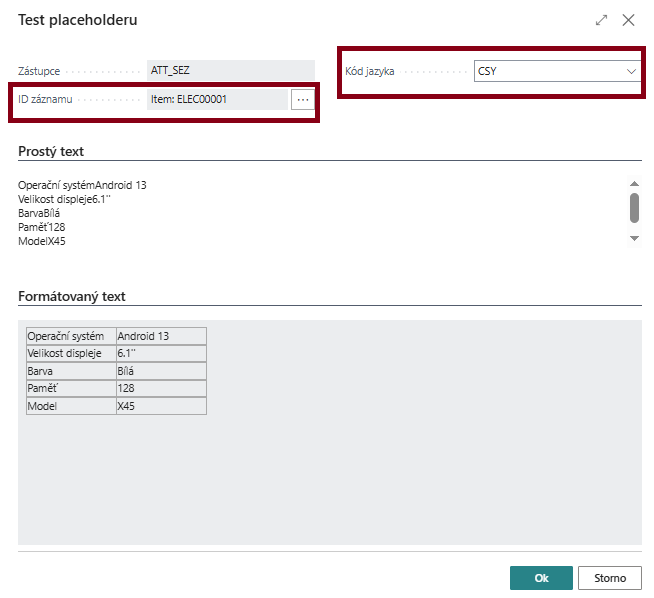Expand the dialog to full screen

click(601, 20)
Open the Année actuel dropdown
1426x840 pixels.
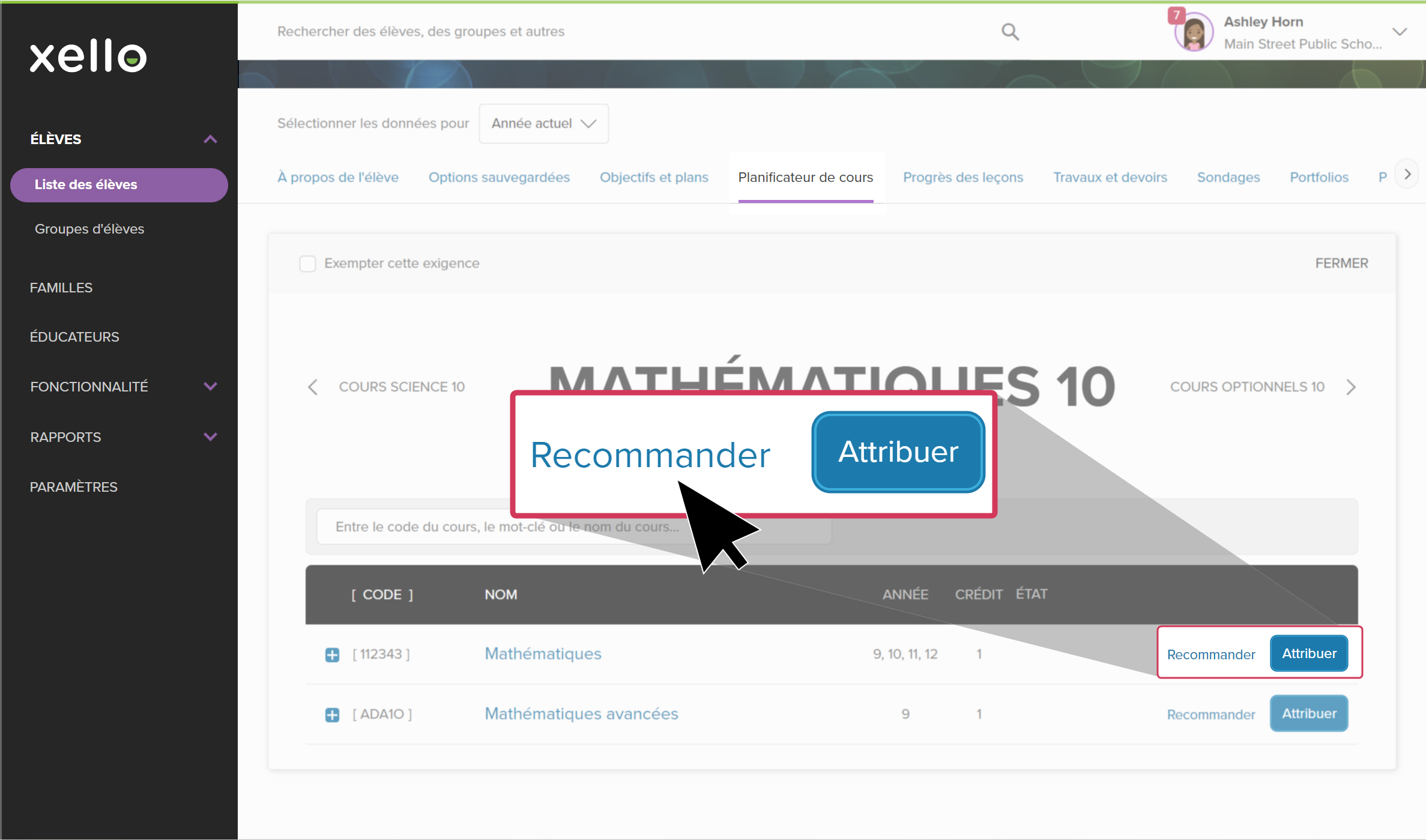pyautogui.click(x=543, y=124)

...

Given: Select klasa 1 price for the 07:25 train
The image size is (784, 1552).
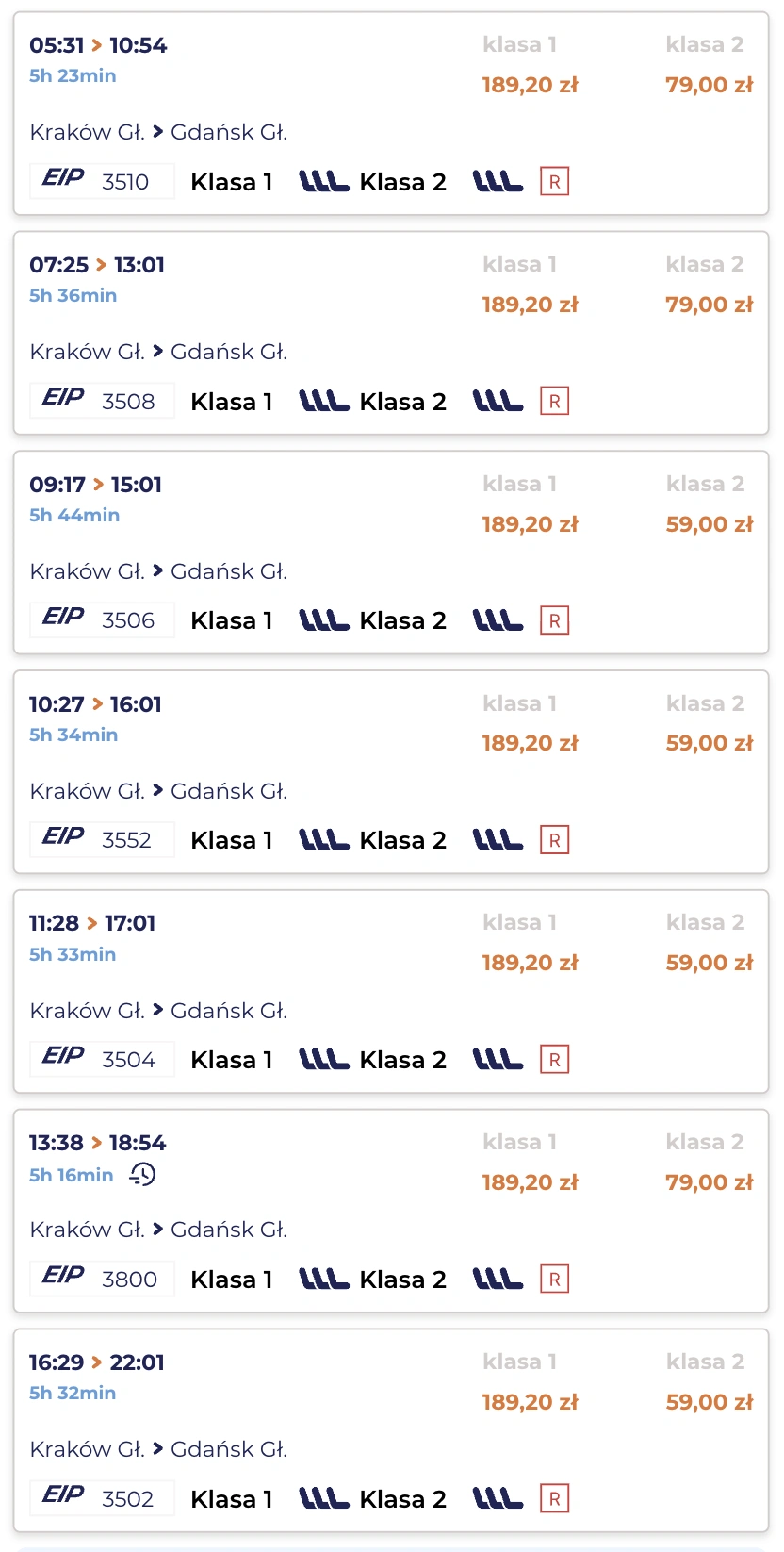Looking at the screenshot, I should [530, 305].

EXERCISE DETAILS :: Retype the entries, starting at the line containing "Given: Select klasa" and ending with the line containing "Looking at the", including both of those lines. Omit the pictures.

ANSWER FOR THE TASK ::
Given: Select klasa 1 price for the 07:25 train
The image size is (784, 1552).
Looking at the screenshot, I should [530, 305].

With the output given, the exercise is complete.